Published: 17 October 2006



In most European countries and North America the number of home visits carried out by GPs has been decreasing sharply. This has been influenced by non-medical factors such as mobility and pressures on time. The objective of this study was to investigate changes in home visiting rates, looking at the level of diagnoses in1987 and in 2001.

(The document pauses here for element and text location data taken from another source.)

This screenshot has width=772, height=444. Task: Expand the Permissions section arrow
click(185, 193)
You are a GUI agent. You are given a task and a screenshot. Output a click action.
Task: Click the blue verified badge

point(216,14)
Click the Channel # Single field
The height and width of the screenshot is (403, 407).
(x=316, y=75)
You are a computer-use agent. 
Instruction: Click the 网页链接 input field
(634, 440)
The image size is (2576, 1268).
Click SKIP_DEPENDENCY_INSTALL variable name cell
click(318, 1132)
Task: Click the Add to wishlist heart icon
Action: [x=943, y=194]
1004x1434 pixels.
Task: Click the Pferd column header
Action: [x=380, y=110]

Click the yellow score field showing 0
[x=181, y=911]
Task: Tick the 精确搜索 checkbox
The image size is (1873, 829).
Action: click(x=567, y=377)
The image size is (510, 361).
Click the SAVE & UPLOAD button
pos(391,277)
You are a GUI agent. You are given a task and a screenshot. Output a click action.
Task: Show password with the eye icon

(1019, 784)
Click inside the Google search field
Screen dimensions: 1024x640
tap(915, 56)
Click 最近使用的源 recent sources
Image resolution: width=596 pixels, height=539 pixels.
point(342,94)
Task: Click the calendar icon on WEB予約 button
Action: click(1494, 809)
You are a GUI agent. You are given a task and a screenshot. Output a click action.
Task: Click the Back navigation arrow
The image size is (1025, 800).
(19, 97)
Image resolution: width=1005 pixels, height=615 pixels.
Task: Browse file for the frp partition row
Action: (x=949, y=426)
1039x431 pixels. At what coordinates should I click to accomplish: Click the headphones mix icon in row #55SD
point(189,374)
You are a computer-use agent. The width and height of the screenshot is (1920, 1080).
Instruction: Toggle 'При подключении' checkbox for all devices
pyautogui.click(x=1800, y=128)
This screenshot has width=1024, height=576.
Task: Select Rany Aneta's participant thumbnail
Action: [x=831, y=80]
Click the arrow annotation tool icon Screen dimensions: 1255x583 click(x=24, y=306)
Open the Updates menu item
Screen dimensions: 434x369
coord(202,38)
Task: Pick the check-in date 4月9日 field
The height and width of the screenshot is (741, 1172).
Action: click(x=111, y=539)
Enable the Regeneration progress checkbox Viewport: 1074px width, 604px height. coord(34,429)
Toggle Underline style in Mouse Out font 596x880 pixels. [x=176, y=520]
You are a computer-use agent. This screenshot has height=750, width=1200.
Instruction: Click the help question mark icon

We analysed routinely collected data on diagnoses in home visits and surgery consultations from electronic medical records by general practitioners. Data were used from 246,738 contacts among 124,791 patients in 103 practices in 1987, and 77,167 contacts among 58,345 patients in 80 practices in 2001. There were 246 diagnoses used. The main outcome measure was the proportion of home visits per diagnosis in 2001.


Within the period studied, the proportion of home visits decreased strongly. The size of this decrease varied across diagnoses. The relation between the proportion of home visits for a diagnosis in 1987 and the same proportion in 2001 is curvilinear (J-shaped), indicating that the decrease is weaker at the extreme points and stronger in the middle.


By comparison with 1987, the proportion of home visits shows a distinct decline. However, the results show that this decline is not necessarily a problem. The finding that this decline varied mainly between diagnoses for which home visits are not always urgent, shows that medical considerations still play an important role in the decision about whether or not to carry out a home visit.